The Infrastructure Hub -- Part 2

Golden Path Terraform Modules

#platform-engineering #backstage #terraform #golden-path #scaffolder

The Problem

You ask three engineers to create a Terraform module. You get three different things.

Engineer A creates a single main.tf with everything in one file. No variables file, no outputs, no README. It works, but nobody else can use it without reading the code line by line.

Engineer B follows the HashiCorp structure — main.tf, variables.tf, outputs.tf, versions.tf. Has a README. But no tests, no examples, no CI pipeline. The module works today. In six months, someone updates the Azure provider and it breaks silently.

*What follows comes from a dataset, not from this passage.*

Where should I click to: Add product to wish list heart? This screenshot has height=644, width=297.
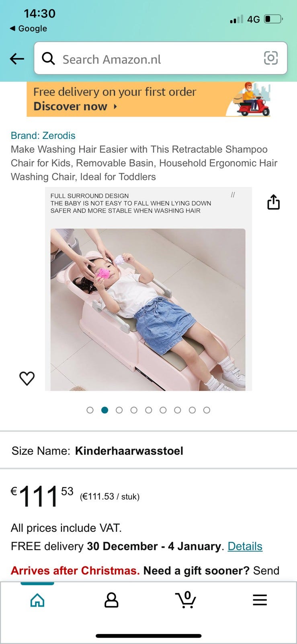click(27, 378)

Engineer C creates a module with tests, examples, documentation, and a CI pipeline. It takes them a week. The next module they create? Also a week. Because they start from scratch every time.

The problem is not that engineers don’t know how to structure a module. The problem is that there’s no golden path — no standard template that gives you the right structure, the right tests, the right CI, and the right documentation from the start.

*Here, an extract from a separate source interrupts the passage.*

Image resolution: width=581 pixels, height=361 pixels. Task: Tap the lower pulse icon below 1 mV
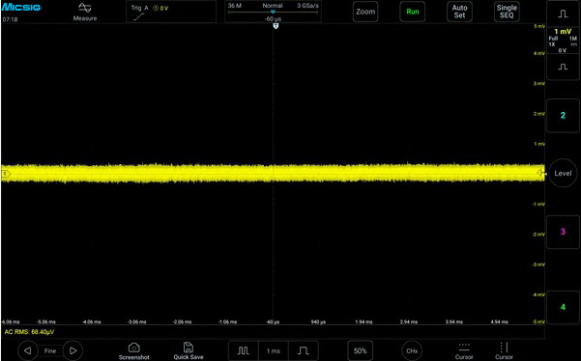pos(563,67)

And if you manage infrastructure for multiple clients (like an MSP), the problem is worse. Client A uses Azure. Client B uses Scaleway. Client C uses AWS. Each cloud has different provider patterns, different resource naming, different testing approaches. Without templates, every module is a snowflake.

The Solution

Backstage Scaffolder templates that generate Terraform modules with the right structure for each cloud provider. But not just the structure — the actual resources too.

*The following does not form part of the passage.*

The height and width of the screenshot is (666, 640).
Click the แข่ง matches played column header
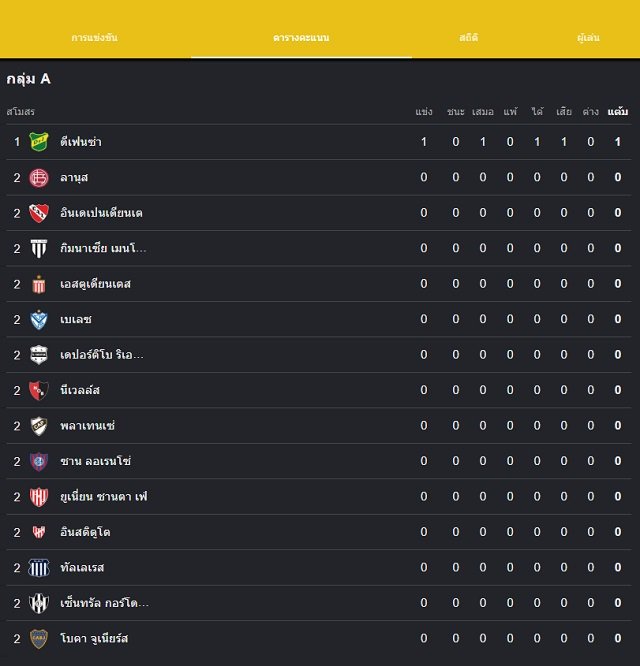[424, 111]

Here’s the key idea: the parameters you give the template are concrete. Cloud provider, resource type, required features. There’s nothing ambiguous. So we can ask AI to generate the main.tf with real resources, real data sources, real outputs — because the input is deterministic. We’re not asking “build me something cool.” We’re saying “create an Azure storage account module with private endpoints and lifecycle policies using azurerm 4.x.” The AI follows the latest HashiCorp patterns and the provider’s documentation.

One click, you get:

  • Standard folder structure (main.tf, variables.tf, outputs.tf, versions.tf)
  • Pre-configured provider block with the correct version constraints
  • AI-generated resources in main.tf based on your description — not a TODO placeholder
  • A README.md with inputs/outputs table and usage example
  • A catalog-info.yaml already filled with the right metadata
  • TechDocs configuration (mkdocs.yml + docs/ folder)
  • A basic test structure (using Terratest or terraform validate)
  • A CI pipeline template (GitHub Actions, Azure DevOps, or GitLab CI)

The engineer picks a cloud, describes what the module should create, and the scaffolder generates everything — structure, code, docs, CI, catalog entry. The engineer reviews the generated code, adjusts if needed, and pushes. The 90% that is standard boilerplate is done in seconds.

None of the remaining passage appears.